When it comes to margins, services often provide the biggest bang for a corporation’s buck. After all, the manufacturing of products costs money and comes with a variety of inputs. Services, on the other hand, come down to labor, brain power and technology. Because of this, services businesses can often reap larger cash flows than their manufacturing sisters.
And our Best Dividend Stocks List pick in the services sector is a prime example of this.
As one of the largest consultants in the world, our pick has been able to prosper during the pandemic. As businesses look to save money, navigate the new environment and stay afloat, our pick has seen a huge uptick in its services. Revenues clocked in at more than $10 billion last quarter alone and new bookings increased by 6%. This continued strength has allowed our pick to raise its payout on a consistent basis. Switching from a semi-annual payout to a quarterly one has translated into an increase of 10% in its equivalent quarterly payout.
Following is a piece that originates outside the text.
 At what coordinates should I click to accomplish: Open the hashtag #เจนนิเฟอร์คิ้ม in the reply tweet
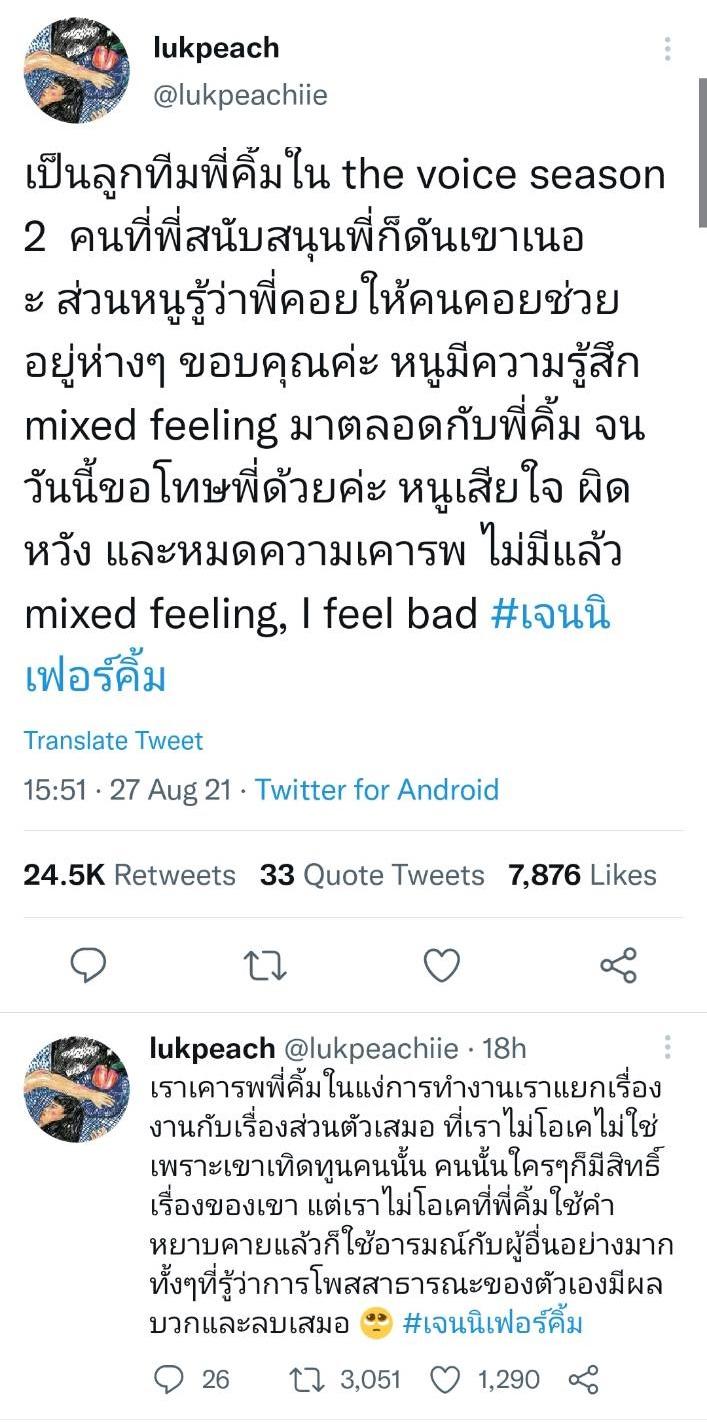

But more growth could be in store.
Our pick has continued to focus on data solutions and tech implementation. Offering even higher margins than some of its regular consulting services, these offerings in cloud and virtual infrastructure have the potential to boost cash flows further. Already, these solutions are a main driver of its revenues. But with tech, mobile commerce and cloud computing growing across the business world, our pick has the potential to increase its profit.
In the end, the power of advice continues to be a huge win for portfolios and income seekers.
To summarize, here are five reasons why you should own this stock:
- One of the largest consultants pulling in more than $40 billion in sales last year.
- Benefits from a recession-proof business model based on providing consulting service during both good and bad economic environments.
- Increased its dividend for 10 years straight and its shift to a quarterly payout was equivalent to a 10% increase in dividend.
- Moves into big data, A.I. and cloud computing have continued to boost margins even further.
- Healthy payout ratio of 42% and growing yield of 1%.